Like the previous case, an empty list is a valid response for this query. The request was successful, and the endpoint exists; it’s just that there are no products to return.

• /products/{productId} - To Get Product Based on Product ID

       Status Code if Product ID Doesn’t Exist: 404 Not Found

 If the productId provided in the path variable does not exist, the resource cannot be found, so a 404 status code is appropriate. It indicates that the resource was not found at the given endpoint.

•  /products - POST method - Create a Product

      Status Code for Invalid Request Body Field: 400 Bad Request or 422 - Unprocessable Entity

• 400 Bad Request: This is commonly used when there is a syntax or validation error in the request body. It indicates that the server cannot process the request due to client-side issues.
• 422 Unprocessable Entity: This status code is used to indicate that the server understands the content type of the request entity, and the syntax of the request entity is correct, but was unable to process the contained instructions. It’s often used for validation errors that are not syntax errors.

Choosing Between 400 and 422

• Use 400 if the request body is malformed or if there’s an error with the structure or syntax.
• Use 422 if the request body is well-formed but fails business logic or validation rules (e.g., invalid data format or logical inconsistencies).

 

•     Use Query Parameters for Filtering, Sorting, and Pagination:

         The databases behind a REST API can get very large. Sometimes, there's so much data that it shouldn’t be returned all at once because it’s way too slow or will bring down our systems. Therefore, we need ways to filter items.

We also need ways to paginate data so that we only return a few results at a time. We don't want to tie up resources for too long by trying to get all the requested data at once.

Filtering and pagination both increase performance by reducing the usage of server resources. As more data accumulates in the database, the more important these features become.

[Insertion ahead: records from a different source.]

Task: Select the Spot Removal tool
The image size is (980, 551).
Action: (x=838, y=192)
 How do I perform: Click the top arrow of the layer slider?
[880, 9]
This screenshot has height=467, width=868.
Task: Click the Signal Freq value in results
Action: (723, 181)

               /products?sort=price&limit=10&page=2

 

• Versioning

     Versioning a REST API is essential to maintain backward compatibility while evolving your API. Here are some common strategies for versioning REST APIs:

• URI Versioning:

               Include the version number in the URI path.

               Example:

               https://api.example.com/api/v1/users

• Query Parameter Versioning:

  Include the version number as a query parameter.

               Example:

                       https://api.example.com/users?version=1

• Header Versioning:

              Use custom headers to specify the API version.

              Example:

                  GET /users with header Accept: application/vnd.example.v1+json

• Content Negotiation:

               Use the Accept header to specify the version.

               Example:

                        GET /users with header Accept: application/vnd.example.v1+json

• Embedded Versioning:

                Include the version number in the payload.

                Example:

 { "version": "1.0", "data": { ... } }

• Document Your API:

      Use tools like Swagger/OpenAPI for clear documentation.

•    Security Best Practices:

1. Implement authentication and authorization mechanisms (e.g., JWT, Spring Security).
2. Validate and sanitize user input to prevent common web vulnerabilities (XSS, SQL injection).
3. Secure communication using HTTPS.